- **Exercise task**: Copy every line of the material below word for word, without changing anything.

-- begin Material for the task --

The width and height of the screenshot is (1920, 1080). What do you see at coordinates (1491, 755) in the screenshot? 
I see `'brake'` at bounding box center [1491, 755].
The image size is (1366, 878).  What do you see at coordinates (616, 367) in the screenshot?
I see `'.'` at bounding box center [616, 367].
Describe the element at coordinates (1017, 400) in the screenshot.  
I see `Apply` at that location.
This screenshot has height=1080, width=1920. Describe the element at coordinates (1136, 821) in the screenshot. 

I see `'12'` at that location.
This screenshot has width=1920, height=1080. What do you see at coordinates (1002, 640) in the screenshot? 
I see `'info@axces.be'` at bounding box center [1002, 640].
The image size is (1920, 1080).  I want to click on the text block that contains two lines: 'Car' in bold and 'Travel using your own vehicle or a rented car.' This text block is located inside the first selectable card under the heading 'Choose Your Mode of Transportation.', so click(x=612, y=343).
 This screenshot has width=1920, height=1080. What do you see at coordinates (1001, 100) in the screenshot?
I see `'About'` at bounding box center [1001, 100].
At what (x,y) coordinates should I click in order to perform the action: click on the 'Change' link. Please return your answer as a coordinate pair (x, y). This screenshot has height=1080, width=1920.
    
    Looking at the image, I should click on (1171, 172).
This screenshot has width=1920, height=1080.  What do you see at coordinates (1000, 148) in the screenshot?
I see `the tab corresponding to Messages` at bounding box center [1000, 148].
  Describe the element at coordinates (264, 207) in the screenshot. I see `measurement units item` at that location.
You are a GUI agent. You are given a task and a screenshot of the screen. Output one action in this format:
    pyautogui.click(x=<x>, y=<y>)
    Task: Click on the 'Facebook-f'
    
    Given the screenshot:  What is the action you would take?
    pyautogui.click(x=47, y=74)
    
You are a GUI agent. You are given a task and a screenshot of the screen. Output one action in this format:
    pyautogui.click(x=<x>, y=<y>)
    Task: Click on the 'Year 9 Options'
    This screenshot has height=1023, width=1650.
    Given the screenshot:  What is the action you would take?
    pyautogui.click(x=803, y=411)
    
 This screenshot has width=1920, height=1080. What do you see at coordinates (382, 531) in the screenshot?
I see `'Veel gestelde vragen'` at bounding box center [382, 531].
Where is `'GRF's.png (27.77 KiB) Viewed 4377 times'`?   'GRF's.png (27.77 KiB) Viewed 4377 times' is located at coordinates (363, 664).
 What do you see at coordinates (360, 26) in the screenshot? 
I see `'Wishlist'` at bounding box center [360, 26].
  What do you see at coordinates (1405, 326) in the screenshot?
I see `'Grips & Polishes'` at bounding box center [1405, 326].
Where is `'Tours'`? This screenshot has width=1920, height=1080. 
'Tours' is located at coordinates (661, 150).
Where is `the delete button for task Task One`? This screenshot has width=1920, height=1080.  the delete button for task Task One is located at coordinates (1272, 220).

-- end Material for the task --

- **Exercise result**:
The width and height of the screenshot is (1920, 1080). What do you see at coordinates (1491, 755) in the screenshot? 
I see `'brake'` at bounding box center [1491, 755].
The image size is (1366, 878).  What do you see at coordinates (616, 367) in the screenshot?
I see `'.'` at bounding box center [616, 367].
Describe the element at coordinates (1017, 400) in the screenshot.  
I see `Apply` at that location.
This screenshot has height=1080, width=1920. Describe the element at coordinates (1136, 821) in the screenshot. 

I see `'12'` at that location.
This screenshot has width=1920, height=1080. What do you see at coordinates (1002, 640) in the screenshot? 
I see `'info@axces.be'` at bounding box center [1002, 640].
The image size is (1920, 1080).  I want to click on the text block that contains two lines: 'Car' in bold and 'Travel using your own vehicle or a rented car.' This text block is located inside the first selectable card under the heading 'Choose Your Mode of Transportation.', so click(x=612, y=343).
 This screenshot has width=1920, height=1080. What do you see at coordinates (1001, 100) in the screenshot?
I see `'About'` at bounding box center [1001, 100].
At what (x,y) coordinates should I click in order to perform the action: click on the 'Change' link. Please return your answer as a coordinate pair (x, y). This screenshot has height=1080, width=1920.
    
    Looking at the image, I should click on (1171, 172).
This screenshot has width=1920, height=1080.  What do you see at coordinates (1000, 148) in the screenshot?
I see `the tab corresponding to Messages` at bounding box center [1000, 148].
  Describe the element at coordinates (264, 207) in the screenshot. I see `measurement units item` at that location.
You are a GUI agent. You are given a task and a screenshot of the screen. Output one action in this format:
    pyautogui.click(x=<x>, y=<y>)
    Task: Click on the 'Facebook-f'
    
    Given the screenshot:  What is the action you would take?
    pyautogui.click(x=47, y=74)
    
You are a GUI agent. You are given a task and a screenshot of the screen. Output one action in this format:
    pyautogui.click(x=<x>, y=<y>)
    Task: Click on the 'Year 9 Options'
    This screenshot has height=1023, width=1650.
    Given the screenshot:  What is the action you would take?
    pyautogui.click(x=803, y=411)
    
 This screenshot has width=1920, height=1080. What do you see at coordinates (382, 531) in the screenshot?
I see `'Veel gestelde vragen'` at bounding box center [382, 531].
Where is `'GRF's.png (27.77 KiB) Viewed 4377 times'`?   'GRF's.png (27.77 KiB) Viewed 4377 times' is located at coordinates (363, 664).
 What do you see at coordinates (360, 26) in the screenshot? 
I see `'Wishlist'` at bounding box center [360, 26].
  What do you see at coordinates (1405, 326) in the screenshot?
I see `'Grips & Polishes'` at bounding box center [1405, 326].
Where is `'Tours'`? This screenshot has width=1920, height=1080. 
'Tours' is located at coordinates (661, 150).
Where is `the delete button for task Task One`? This screenshot has width=1920, height=1080.  the delete button for task Task One is located at coordinates (1272, 220).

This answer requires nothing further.